_Exercise instructions_. Lines from the one with "FIFO & Mining Jobs (89, 1312)" through the end of the records, and no others, are what the answer should contain, copied exactly; please keep pictures out.

_Screenshot grounding data_.
________________________
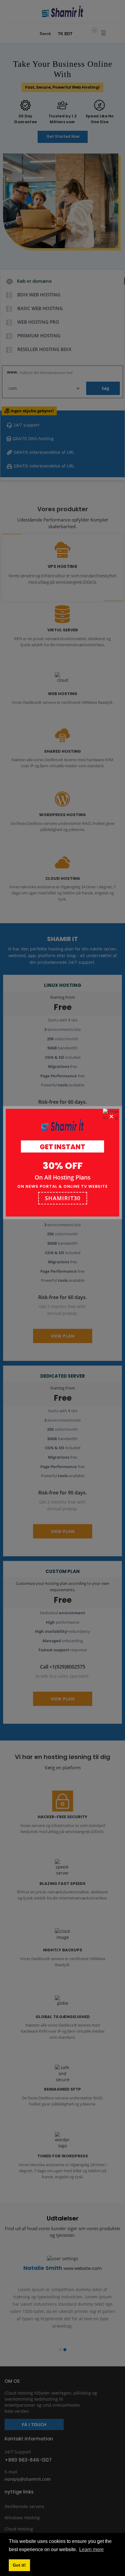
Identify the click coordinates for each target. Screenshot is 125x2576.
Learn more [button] (91, 2549)
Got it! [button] (19, 2565)
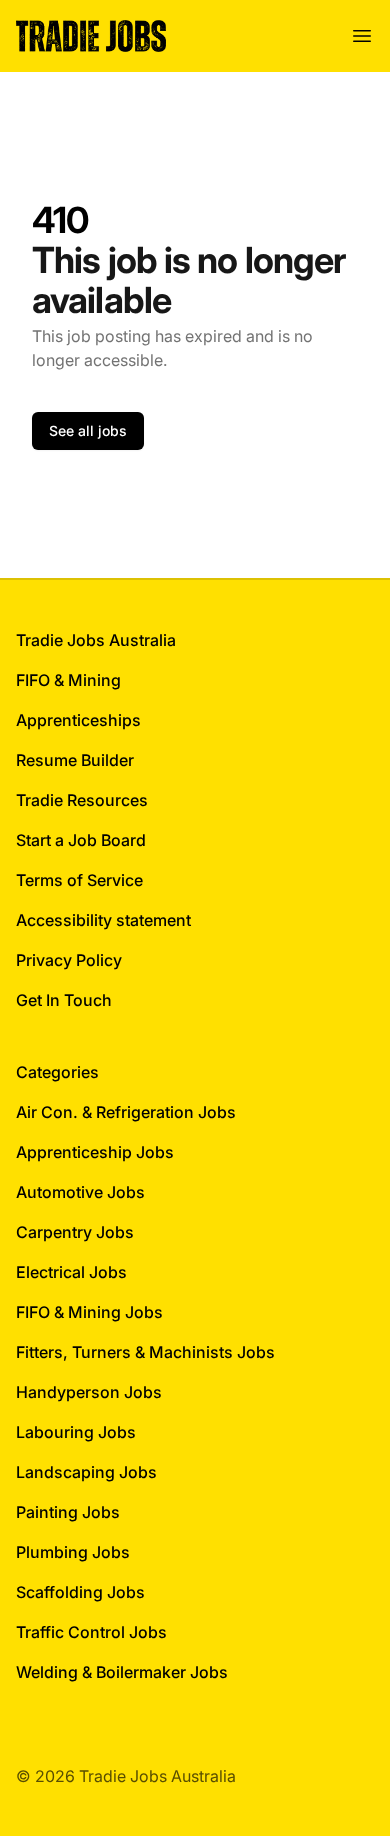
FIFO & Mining (68, 680)
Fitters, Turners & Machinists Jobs (145, 1352)
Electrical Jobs (71, 1272)
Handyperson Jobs (89, 1392)
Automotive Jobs (80, 1192)
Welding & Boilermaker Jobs (122, 1672)
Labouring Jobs (76, 1432)
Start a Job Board (81, 840)
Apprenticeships (78, 720)
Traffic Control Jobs (91, 1632)
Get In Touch (64, 1000)
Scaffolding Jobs (80, 1592)
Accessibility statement (103, 920)
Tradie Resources (82, 800)
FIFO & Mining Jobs (89, 1312)
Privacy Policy (69, 960)
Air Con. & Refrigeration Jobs (126, 1112)
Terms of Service (79, 880)
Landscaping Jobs (86, 1472)
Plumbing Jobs (73, 1552)
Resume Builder (75, 760)
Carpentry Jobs (75, 1232)
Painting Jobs (68, 1512)
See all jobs (88, 430)
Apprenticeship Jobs (95, 1152)
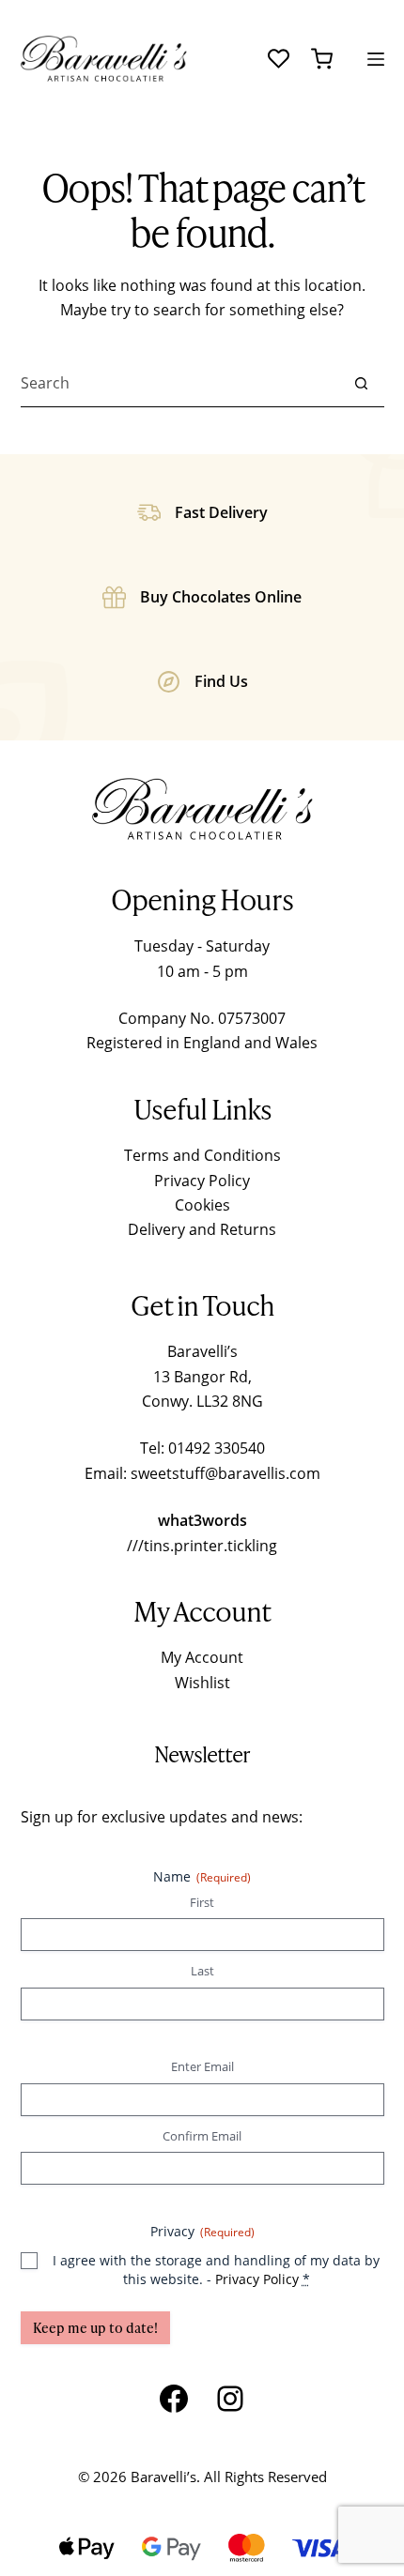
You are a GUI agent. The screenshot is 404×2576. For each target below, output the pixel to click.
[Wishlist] (278, 58)
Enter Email (202, 2066)
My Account (202, 1657)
________________________
_Written solution_.
FIFO & Mining Jobs (89, 1312)
Privacy Policy (69, 960)
Air Con. & Refrigeration Jobs (126, 1112)
Terms of Service (79, 880)
Landscaping Jobs (86, 1472)
Plumbing Jobs (73, 1552)
Resume Builder (75, 760)
Carpentry Jobs (75, 1232)
Painting Jobs (68, 1512)
See all jobs (88, 430)
Apprenticeship Jobs (95, 1152)
You are a GUI agent. The screenshot is 404×2576. For each target below, output the pixel to click.
[Wishlist] (278, 58)
Enter Email (202, 2066)
My Account (202, 1657)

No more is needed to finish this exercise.